Shooter with rebounder and passer, two balls. For 30 seconds the shooter moves back and forth along the arc (12-15 shots). Each pass is to his inside shoulder, allowing him to square up by getting behind the ball, instead of catching and turning, which is too slow (Brown demonstrates with a hop pivot off his inside foot to jump behind the ball). To be a quick shooter, it's how you catch the ball.

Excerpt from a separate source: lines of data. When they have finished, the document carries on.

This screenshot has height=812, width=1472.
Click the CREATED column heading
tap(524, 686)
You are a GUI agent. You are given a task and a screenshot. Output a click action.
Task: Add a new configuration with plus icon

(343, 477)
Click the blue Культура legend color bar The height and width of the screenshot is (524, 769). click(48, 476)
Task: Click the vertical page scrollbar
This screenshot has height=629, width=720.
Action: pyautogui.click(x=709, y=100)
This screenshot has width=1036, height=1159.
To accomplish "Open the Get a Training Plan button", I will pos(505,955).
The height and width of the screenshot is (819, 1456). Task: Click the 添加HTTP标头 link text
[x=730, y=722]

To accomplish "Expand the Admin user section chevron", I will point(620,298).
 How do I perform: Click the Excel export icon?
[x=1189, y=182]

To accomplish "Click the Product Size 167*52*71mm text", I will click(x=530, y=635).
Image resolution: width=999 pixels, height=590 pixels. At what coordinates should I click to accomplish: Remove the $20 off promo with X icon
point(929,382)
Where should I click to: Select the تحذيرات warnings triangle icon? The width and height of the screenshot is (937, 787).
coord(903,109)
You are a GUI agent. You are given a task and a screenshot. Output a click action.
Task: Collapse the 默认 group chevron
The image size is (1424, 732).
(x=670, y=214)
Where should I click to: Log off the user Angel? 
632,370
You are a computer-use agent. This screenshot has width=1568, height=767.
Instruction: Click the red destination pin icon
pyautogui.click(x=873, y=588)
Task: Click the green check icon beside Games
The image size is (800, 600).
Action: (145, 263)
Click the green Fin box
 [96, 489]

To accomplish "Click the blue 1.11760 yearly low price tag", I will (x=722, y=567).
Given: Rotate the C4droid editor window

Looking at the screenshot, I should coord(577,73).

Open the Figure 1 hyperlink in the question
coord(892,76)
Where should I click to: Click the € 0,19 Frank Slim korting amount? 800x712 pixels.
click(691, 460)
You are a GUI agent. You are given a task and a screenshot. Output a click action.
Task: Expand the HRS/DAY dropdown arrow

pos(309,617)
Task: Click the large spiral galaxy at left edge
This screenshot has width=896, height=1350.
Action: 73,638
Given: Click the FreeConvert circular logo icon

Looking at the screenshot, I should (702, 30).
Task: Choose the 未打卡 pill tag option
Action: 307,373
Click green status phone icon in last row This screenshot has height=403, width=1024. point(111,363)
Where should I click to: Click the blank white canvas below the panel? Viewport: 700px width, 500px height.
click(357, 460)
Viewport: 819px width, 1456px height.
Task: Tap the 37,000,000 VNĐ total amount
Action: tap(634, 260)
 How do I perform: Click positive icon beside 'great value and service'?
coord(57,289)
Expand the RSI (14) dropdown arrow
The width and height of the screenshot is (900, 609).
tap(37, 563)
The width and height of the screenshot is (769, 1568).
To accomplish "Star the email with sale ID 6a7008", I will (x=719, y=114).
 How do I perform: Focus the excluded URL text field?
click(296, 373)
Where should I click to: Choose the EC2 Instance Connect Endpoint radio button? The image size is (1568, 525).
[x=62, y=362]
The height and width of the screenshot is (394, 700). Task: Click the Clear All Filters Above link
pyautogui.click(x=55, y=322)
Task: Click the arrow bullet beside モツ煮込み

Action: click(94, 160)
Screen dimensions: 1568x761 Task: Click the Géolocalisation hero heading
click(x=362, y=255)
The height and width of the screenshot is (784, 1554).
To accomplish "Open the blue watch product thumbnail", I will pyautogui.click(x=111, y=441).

See Shooting - Memphis zone, Memphis 3-man 2-ball, Duke windshield wiper,
Florida 3 players, Billy Donovan partner shooting (square-up), Billy Donovan workouts (5c), Hanlen NBA challenges (championship shooting), also Hubie Brown spot shooting and shooting off the dribble.
 
goxavier.com - on the move Hubie Brown - develop on the move one-two step for balance (this footwork doesn't involve screening action). Chest pass to cutter moving toward the passer, overhead pass moving away. Banana cut going away, flip hips coming to the ball. Long strides, no baby steps. Jump over the line with great leg drive when shooting.
 
Derek Kellogg - 3-man 2-ball spot shooting - 9-minute drill, one shooter for 1 minute then rotate, move wing to corner, top of key to top of key, wing to corner on the other side. Sprint to a spot when the ball goes through the net, square up as you sprint (his players use a jump stop).
 
Hal Wissel (NBA Coaches Playbook) - as a pass is thrown, jump behind the ball while facing the basket, catch and shoot in one motion. On open shots, the passer aims for the shooter's far hand, which blocks the pass. Keep the ball high, don't lower it. When you can't catch and shoot in one motion, a shot fake allows time to adjust the hands and feet and get a shooting rhythm. Use a step and turn (pivot) only when closely guarded. Shooting rhythm comes from a down-and-up motion of the legs. When shooting off the catch, the "down" comes just before the catch, and the shot goes up as the legs go up.
 
Jeff Bauer - receivers catch with both feet in the air and jump stop facing the basket - square in the air.
 
Jerry Krause - shooting off a pass, hop from the basket-side foot to land with the feet ready to shoot from a quick stop facing the basket with dominant foot forward and hands ready, ball in shooting pocket.

sketch
2
Herb Livsey - the quality of the shot depends on the quality of the feet, catch the ball with your feet, play the game with your legs ready, knees bent (picking the ball up off the floor in practice forces you to use your legs). Always step into a shot, don't jump, the best shooters have step-up not jump-in shots. Inside pivot if you know you have a shot (catch and shoot), catch with the pivot foot already square to the basket (or now you have to square it, and the trail foot has to cover a long distance to catch up). Slow shooters have to get set, they have two problems, a) the trail foot is too far behind the pivot foot when catching to shoot, b) knees are not bent so the player has to generate power by dipping after the catch or twisting and turning upper body. Permanent pivot foot if you are attacking 1-on-1 (catch and attack), he prefers a permanent pivot foot, it simplifies the game, free up the right foot for right-handers (Scottie Pippen would reverse pivot on the left wing, put his back to the defence).
 
coachesclipboard.ca - a 1-2 or jump stop can be used to stop before going into a shot, many players use only one stop, others use both. On a 1-2 stop, catch the ball at the same time the inside foot is hitting the floor, the second foot follows quickly behind to move the player into proper shooting stance. Be low with hands up, land on the inside foot in a heel-toe action, toes point to the rim, the second foot also points toes to the rim. For a jump stop, when the ball is in the air usually jump off the inside foot and land on the balls of both feet at the same time in proper shooting stance (think ball in the air, feet in the air).
 
Mike MacKay - step into your shot on the catch, be square to the basket as the second foot hits the floor.